Quality
Technical Writing
At the start of my career at Genentech, there was no dedicated Manufacturing Tech Writing group; updates to SOPs and Batch Records were typically handled by manufacturing supervisors and a few associates. Recognizing opportunities for improvement, I began revising and enhancing procedures during my spare time around processing. My contributions were well-received, and I was soon recruited into the newly established Tech Writing group.
In this role, I collaborated closely with research scientists to develop accurate and comprehensive SOPs and Batch Records, ensuring their processes were ready for seamless transfer into Manufacturing. This experience not only strengthened my technical writing skills but also demonstrated my ability to bridge the gap between research and production—an expertise I have continued to apply and refine throughout my career.
Compliance
I have a strong understanding of compliance with regulatory requirements from various agencies, including the FDA, EMA, and other global health authorities, as well as adherence to industry guidelines such as ICH, cGMP, and ISO standards. My experience includes auditing Quality Manuals to ensure alignment with these regulations and standards, identifying gaps, and implementing corrective measures to ensure full compliance.

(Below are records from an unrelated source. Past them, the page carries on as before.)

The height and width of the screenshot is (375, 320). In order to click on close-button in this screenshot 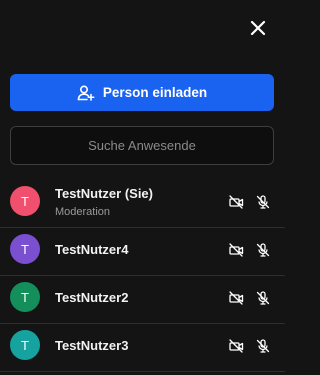, I will do `click(258, 28)`.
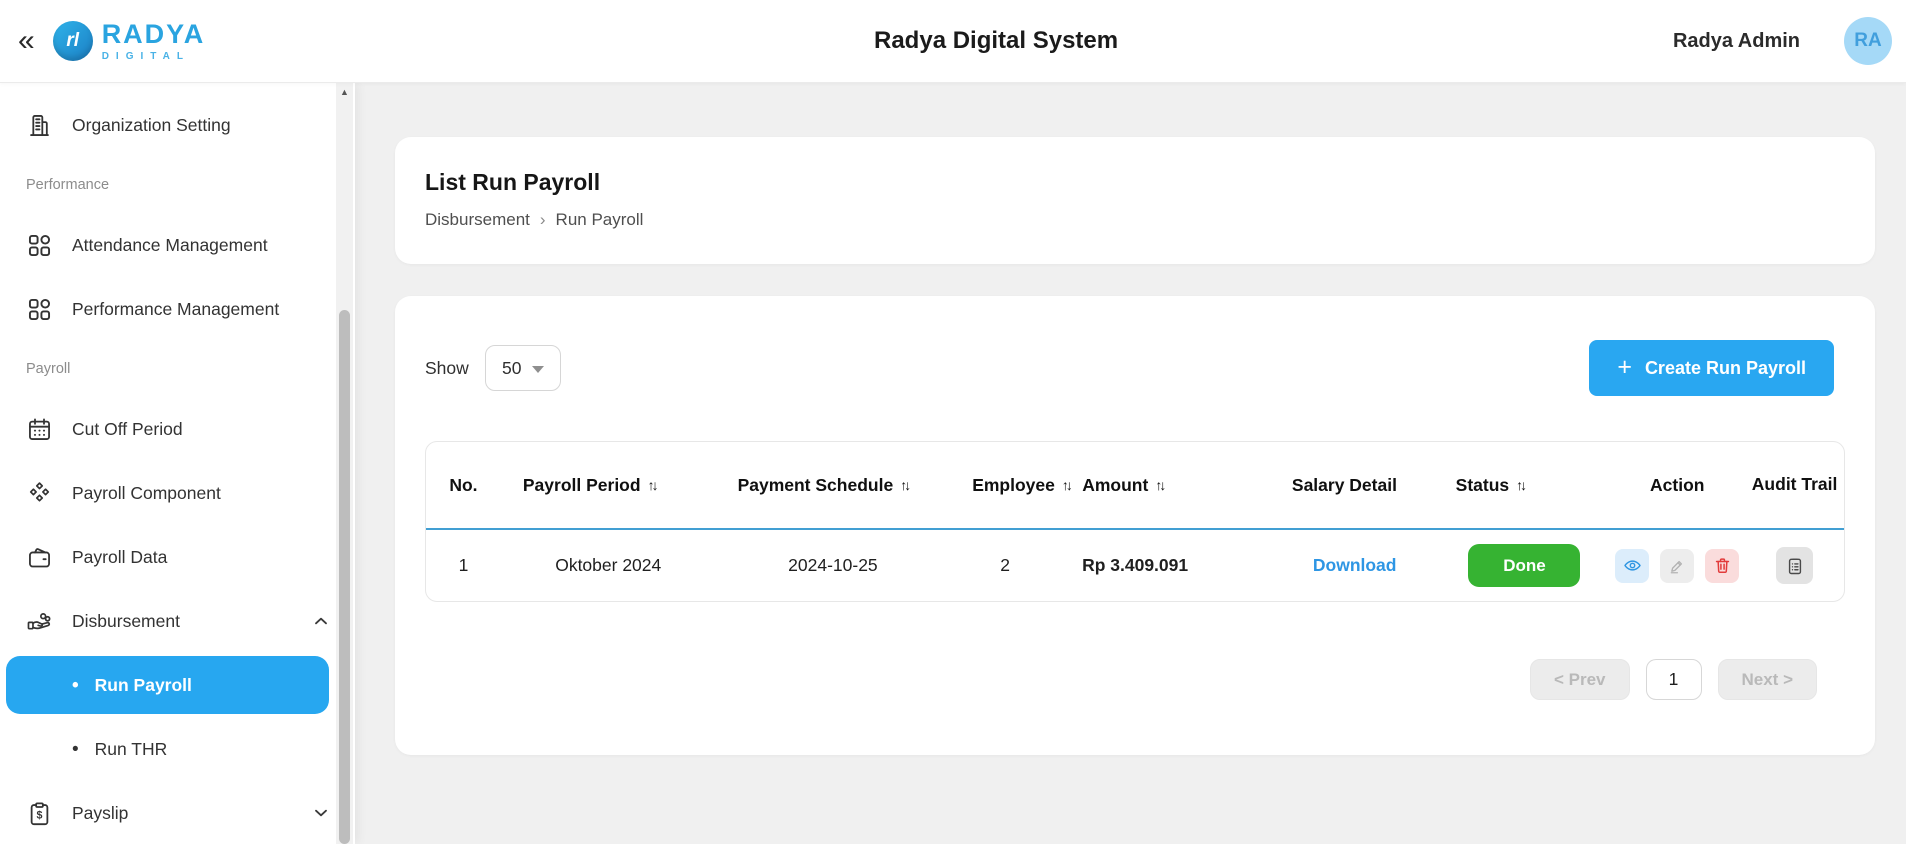 Image resolution: width=1906 pixels, height=844 pixels. I want to click on sidebar-item-payroll-component: Payroll Component, so click(178, 493).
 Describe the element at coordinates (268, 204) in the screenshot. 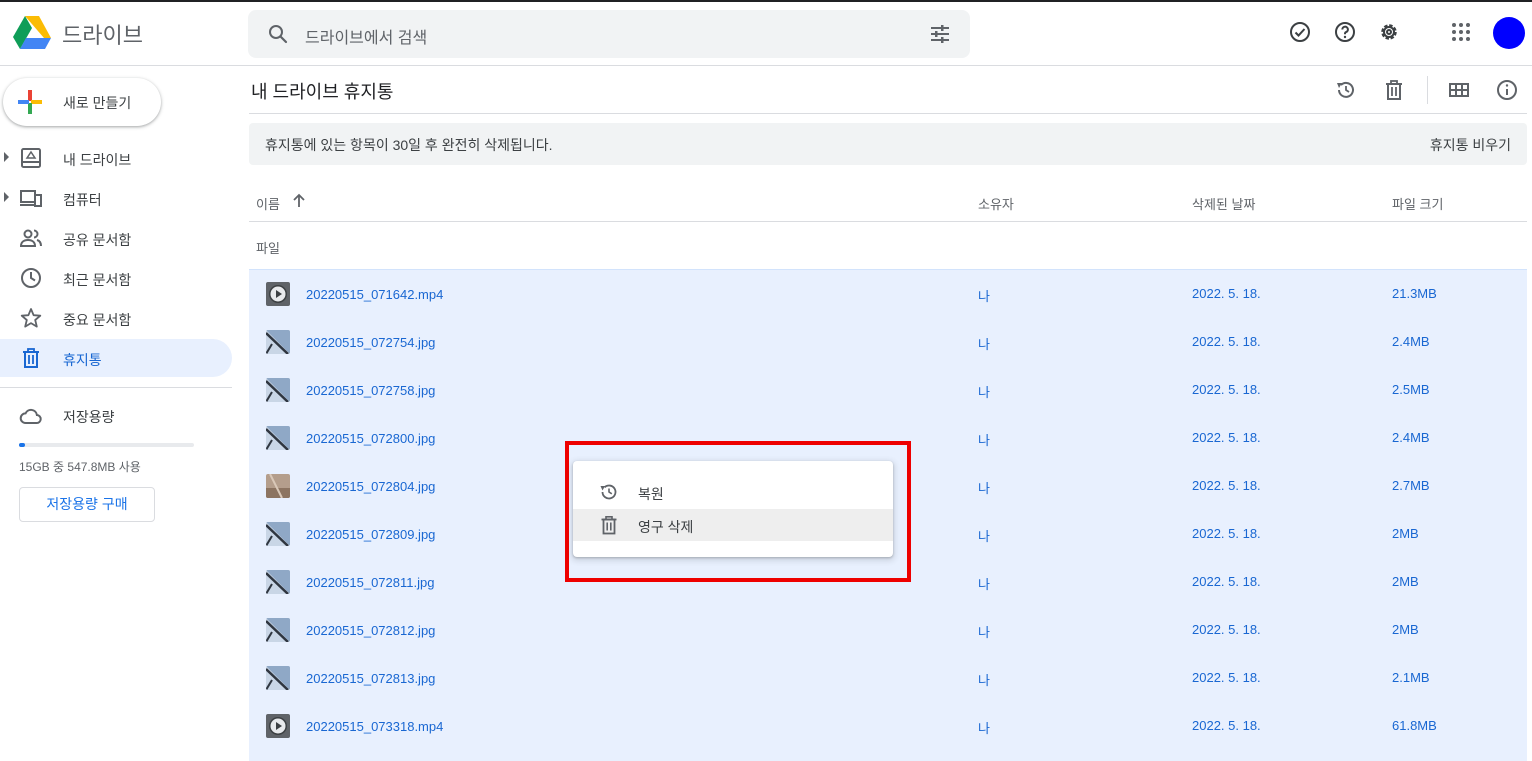

I see `column-header-name: 이름` at that location.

I have authored, reviewed, and approved numerous Deviations, CAPAs (Corrective and Preventive Actions), and investigation reports, ensuring robust root-cause analysis and effective resolution of issues to prevent recurrence. My work has also involved meticulous review of internal and external manufacturing documents, including Batch Records and supporting documentation, to support lot release and ensure product quality and safety.
In addition, I have been actively involved in multiple audits conducted by regulatory agencies and third-party auditors. My responsibilities have included serving as a key point of contact, preparing documentation, addressing questions from auditors, and implementing post-audit corrective actions to maintain and improve compliance. My comprehensive approach to compliance has consistently supported successful inspections and ensured alignment with evolving regulatory expectations.
Quality Systems
I have extensive experience working with a variety of Quality Management Systems (QMS) which has allowed me to effectively manage and streamline quality processes. In addition to using these systems, I have often been responsible for authoring work instructions and creating standard operating procedures (SOPs) to ensure that best practices and regulatory requirements are clearly communicated to my colleagues. Some of the key QMS systems I have worked with include Veeva Vault QMS, ComplianceWire, JDE Enterprise, MasterControl, TrackWise, and SAP Quality Management (QM).
Throughout my career, I have consistently created clear, concise work instructions, SOPs, and training materials to ensure that all team members are aligned with quality standards and compliant with regulatory guidelines. My experience with these various QMS systems has allowed me to streamline processes, improve operational efficiency, and contribute to the successful delivery of high-quality products.